SWATH-Un nuevo concepto para la Seguridad y Protección en el mar

Fritz Grannemann1

 

Abstract

SWATH means Small Waterplane Area Twin Hull and is guarantor for excellent sea keeping behaviour. The basis of this ship type was born in the 1960’s and 70’s when semi-submersible vessels were introduced to the offshore market. Naval architects developed these vessels further and it was used as navy test craft, pilot tender, yachts, passenger boats etc.

The German Shipyard Abeking & Rasmussen has more than 100 year of experience in innovative ships and designs. Since 1999 more than 20 SWATH vessels like pilot tender, pilot station vessel, explorer yacht, wind park maintenance tender, offshore patrol vessels and a hydrographical research vessel were built.

This paper should give an insight to the SWATH technology and the implementation in the market. Different applications and ideas will be shown. Whatever you need - a navy ship, a workboat, a multipurpose platform a ferry or a yacht – there are many possibilities.

Key words: Small Waterplane Area Twin Hull, seakeeping, platforms, ship design.

 

Resumen

SWATH significa Small Waterplane Area Twin Hull ( Cascos Dobles con Pequeña Área de Flotación ) embarcación que garantiza un excelente comportamiento marinero. El fundamento de este tipo de buque nació en los años 1960 y 70, cuando se introdujeron en el mercado offshore las plataformas semisumergibles. Desde entonces los arquitectos navales de Abeking & Rasmusen han desarrollado más y nuevos diseños que han sido utilizados como embarcaciones de prueba para la marina armada, transporte de pilotos, yates, barcos de pasajeros, etc.
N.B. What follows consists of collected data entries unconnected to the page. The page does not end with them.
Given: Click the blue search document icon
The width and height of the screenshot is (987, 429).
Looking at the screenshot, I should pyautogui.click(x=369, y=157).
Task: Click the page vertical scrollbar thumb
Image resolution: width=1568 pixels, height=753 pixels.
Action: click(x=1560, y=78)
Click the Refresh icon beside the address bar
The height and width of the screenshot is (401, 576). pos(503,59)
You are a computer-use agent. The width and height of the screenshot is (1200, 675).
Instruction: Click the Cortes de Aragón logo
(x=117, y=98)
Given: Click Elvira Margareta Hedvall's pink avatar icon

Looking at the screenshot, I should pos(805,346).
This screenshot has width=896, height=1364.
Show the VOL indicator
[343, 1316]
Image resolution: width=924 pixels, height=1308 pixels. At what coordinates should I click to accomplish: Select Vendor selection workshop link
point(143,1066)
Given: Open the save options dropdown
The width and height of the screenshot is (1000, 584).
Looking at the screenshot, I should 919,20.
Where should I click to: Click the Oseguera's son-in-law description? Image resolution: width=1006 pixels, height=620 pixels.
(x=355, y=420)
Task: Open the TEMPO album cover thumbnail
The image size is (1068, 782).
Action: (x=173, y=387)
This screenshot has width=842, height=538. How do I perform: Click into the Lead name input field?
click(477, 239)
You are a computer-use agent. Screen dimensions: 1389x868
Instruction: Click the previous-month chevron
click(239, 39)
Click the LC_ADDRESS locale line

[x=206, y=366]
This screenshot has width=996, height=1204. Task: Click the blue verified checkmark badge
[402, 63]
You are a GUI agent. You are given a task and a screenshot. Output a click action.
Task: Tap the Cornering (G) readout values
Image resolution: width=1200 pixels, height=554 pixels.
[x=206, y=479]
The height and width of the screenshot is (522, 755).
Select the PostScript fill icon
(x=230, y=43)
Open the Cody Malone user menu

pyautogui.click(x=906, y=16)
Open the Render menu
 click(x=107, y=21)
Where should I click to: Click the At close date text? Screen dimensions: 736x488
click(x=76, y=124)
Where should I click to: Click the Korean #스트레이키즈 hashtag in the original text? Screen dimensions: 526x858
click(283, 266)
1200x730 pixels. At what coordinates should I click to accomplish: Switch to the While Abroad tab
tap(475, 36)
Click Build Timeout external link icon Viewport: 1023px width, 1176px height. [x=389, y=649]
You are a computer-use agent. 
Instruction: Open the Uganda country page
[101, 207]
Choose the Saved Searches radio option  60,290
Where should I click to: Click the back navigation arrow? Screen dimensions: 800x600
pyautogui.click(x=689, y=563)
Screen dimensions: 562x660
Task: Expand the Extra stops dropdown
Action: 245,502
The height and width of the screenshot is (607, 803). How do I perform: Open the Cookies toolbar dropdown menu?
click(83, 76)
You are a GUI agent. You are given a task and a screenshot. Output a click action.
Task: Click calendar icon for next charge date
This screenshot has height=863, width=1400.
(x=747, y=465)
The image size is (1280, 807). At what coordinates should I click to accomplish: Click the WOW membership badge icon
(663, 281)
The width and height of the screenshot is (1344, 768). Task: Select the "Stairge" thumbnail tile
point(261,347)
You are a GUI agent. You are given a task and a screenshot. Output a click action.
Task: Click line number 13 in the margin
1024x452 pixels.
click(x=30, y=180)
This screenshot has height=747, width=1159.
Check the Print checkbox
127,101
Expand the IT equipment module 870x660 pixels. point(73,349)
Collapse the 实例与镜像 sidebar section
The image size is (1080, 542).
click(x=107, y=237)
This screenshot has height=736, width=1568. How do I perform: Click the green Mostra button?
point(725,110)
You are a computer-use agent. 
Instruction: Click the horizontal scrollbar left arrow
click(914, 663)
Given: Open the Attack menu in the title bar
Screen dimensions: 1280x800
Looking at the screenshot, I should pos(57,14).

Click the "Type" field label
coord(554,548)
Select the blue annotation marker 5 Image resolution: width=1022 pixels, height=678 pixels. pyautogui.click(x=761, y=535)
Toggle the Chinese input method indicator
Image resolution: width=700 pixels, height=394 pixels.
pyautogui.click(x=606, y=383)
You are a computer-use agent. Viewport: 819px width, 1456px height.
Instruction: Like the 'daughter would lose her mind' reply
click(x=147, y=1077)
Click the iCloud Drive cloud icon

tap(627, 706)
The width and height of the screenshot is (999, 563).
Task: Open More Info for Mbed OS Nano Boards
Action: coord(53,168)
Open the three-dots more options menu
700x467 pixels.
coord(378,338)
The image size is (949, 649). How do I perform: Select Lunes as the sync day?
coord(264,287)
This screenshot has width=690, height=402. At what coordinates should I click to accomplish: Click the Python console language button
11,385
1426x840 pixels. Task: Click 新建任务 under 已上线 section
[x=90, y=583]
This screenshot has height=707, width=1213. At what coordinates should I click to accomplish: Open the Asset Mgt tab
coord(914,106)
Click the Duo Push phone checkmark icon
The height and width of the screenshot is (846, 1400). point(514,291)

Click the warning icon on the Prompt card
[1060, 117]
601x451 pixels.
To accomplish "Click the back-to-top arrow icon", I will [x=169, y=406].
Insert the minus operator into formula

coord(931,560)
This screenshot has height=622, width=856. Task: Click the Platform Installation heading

El astillero alemán Abeking & Rasmussen tiene más de 100 años de experiencia en construcción de barcos y de llevar a cabo diseños innovadores. A partir de 1999, Abeking & Rasmussen ha contruído más de 20 embarcaciones tipo SWATH para servicios tales como transporte de pilotos, buque-estación de pilotos, yate explorador, embarcaciones para el mantenimiento de parques eólicos en costa afuera, buques de patrulla en alta mar y un barco de investigación hidrográfica.

Esta presentación dará una visión de la tecnología SWATH y sus aplicaciones en el mercado. Se mostrarán sus diferentes aplicaciones e ideas. Lo que Usted necesite - un buque para la Armada, un barco de trabajo, una plataforma multiusos, un ferry o un yate – contamos con muchas y diversas opciones.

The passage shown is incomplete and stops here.